October 2019 Inter-Belief Conversation Café
Does White Privilege Exist?
7 p.m. – 9 p.m.
Interfaith Action of Greater Saint Paul
1671 Summit Avenue, Saint Paul, MN 55105 (View Map)
White privilege has been called the implicit or systemic advantage that white people have relative to people who are objects of racism. It is said to exist in cultures where racism is prevalent, and whiteness is considered normal. It supposedly includes the absence of the suspicion and negative reactions that people subjected to racism experience. But it may also include mostly hidden benefits that whites possess in society: It has been called “a special advantage beyond non-whites being disadvantaged…an invisible, weightless knapsack of special provisions, maps, passports, codebooks, visas, clothes, tools and blank checks” that all white individuals unconsciously wear. Is this real, or a fantasy of social activists and the politically correct? Does white privilege actually exist?
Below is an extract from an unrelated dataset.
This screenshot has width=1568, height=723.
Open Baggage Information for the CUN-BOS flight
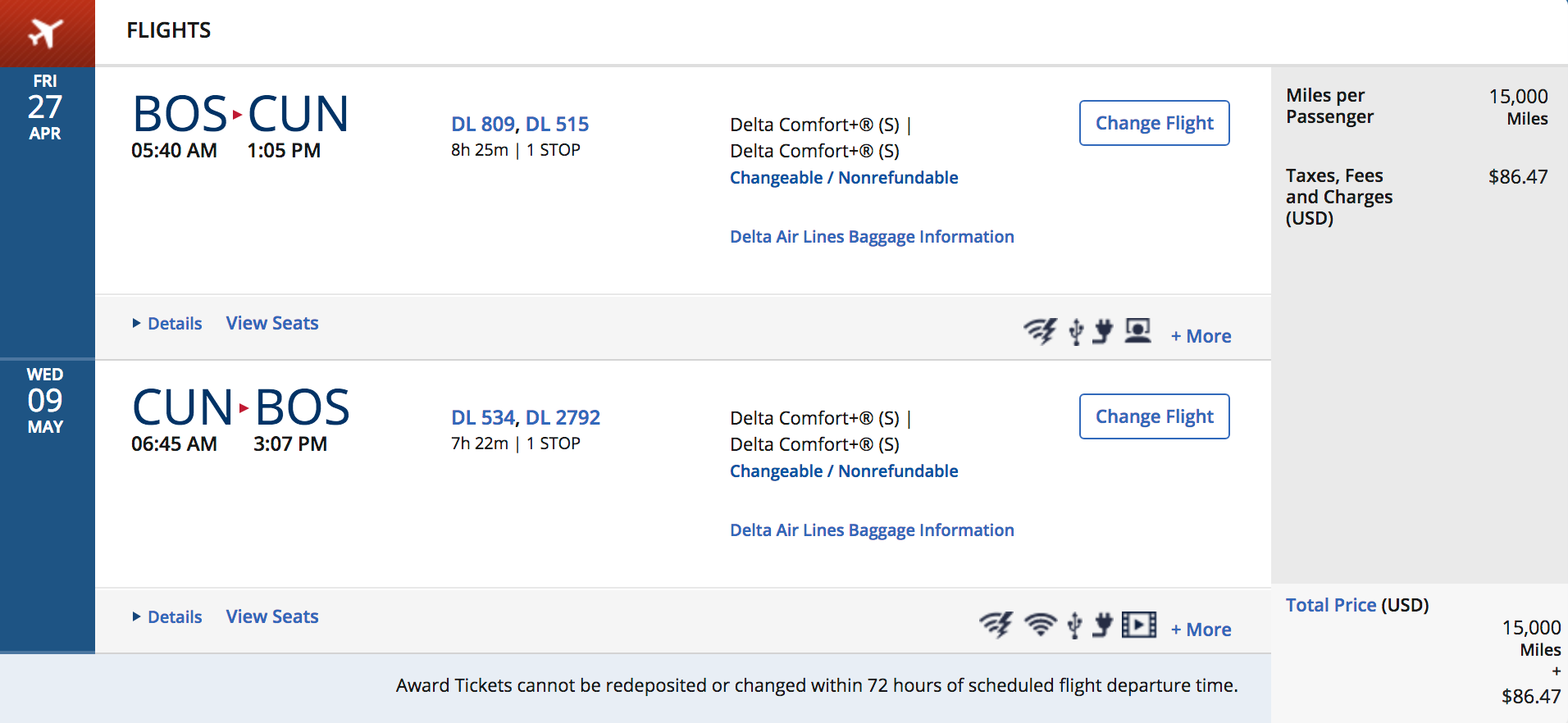tap(872, 530)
Are there not only phenomena like “driving while black” but also “being let off with a warning while white”? Is such segregative treatment more than class-based? Is this a serious societal problem needing redress by Black Lives Matter? If whites stereotype it as “an excuse for underachievement,” could it be whites who’ve actually been the underachievers? Can white people even know if they’ve coasted along on privilege?
Who has such privilege? Aren’t stereotypes about blacks, Hispanics, and Native Americans once directed at Asians, Jews, Irish, Italians, East Europeans, poor whites, and Catholics? Has that gone away? Is affirmative action the answer or the source of more stigma, claiming that minority achievements aren’t “real”? If Oprah succeeds in business or Obama in politics, is white privilege disproven? Do whites rise on escalators while blacks must race up the one going down? Have Asian Americans actually progressed from being “the Yellow Peril” to being a “model minority”? Did Catholics graduate to being “white” in the Twentieth Century? Do poor white Appalachians count as white? If so, where did their escalator go?
Is there institutional racism that makes white privilege possible? Are minorities confined in “those neighborhoods” by past explicit racial zoning, lack of access to bank loans, criminal records for minor offenses for which white offenders escape arrest and punishment, and hiring processes that permit employment discrimination against applicants named “Tanisha” over “Tanya”? Or are complaints about a stacked deck excuses for refusing to work? Haven’t other groups faced white or WASP privilege and still made it out of the ghetto? Is it society’s fault or the individual’s fault? If it’s both, who must solve the problem? Have government solutions done more harm than good?
Should white privilege be addressed by education and awareness? Or does that just lead to pushback and cynicism? If a person is told success isn’t possible without such privilege, why even try to succeed? Are whites now talking of a reverse “minority privilege” or claiming it seeks to deny opportunity to less affluent whites, all in the name of diversity? Is white privilege a reason not to judge whites by the content of their character, but to judge them by their skin color? Are whites and minorities equally at risk of being judged wrongfully? Do we eliminate white privilege by creating new privileges for non-whites? Do we give reparation for past wrongs? Do we trust that time will heal hearts and wounds and transform our own prejudices into celebration of differences? Who do we blame for white privilege —the white descendants of slavers, or of whites who came to America long past our Civil War?
On Monday, October 21 from 7-9 PM at Interfaith Action of Greater St. Paul, 1671 Summit Avenue, St. Paul, Inter-belief Conversation Café will explore white privilege and its consequences, or maybe conclude it’s all a whitewash. Agreements of open-mindedness, acceptance, curiosity, discovery, sincerity, brevity, and confidentiality will help explore who wears the white hat and who the black hat in how we treat each other. But even if our views are in shades of grey, we’ll have brightly colored treats!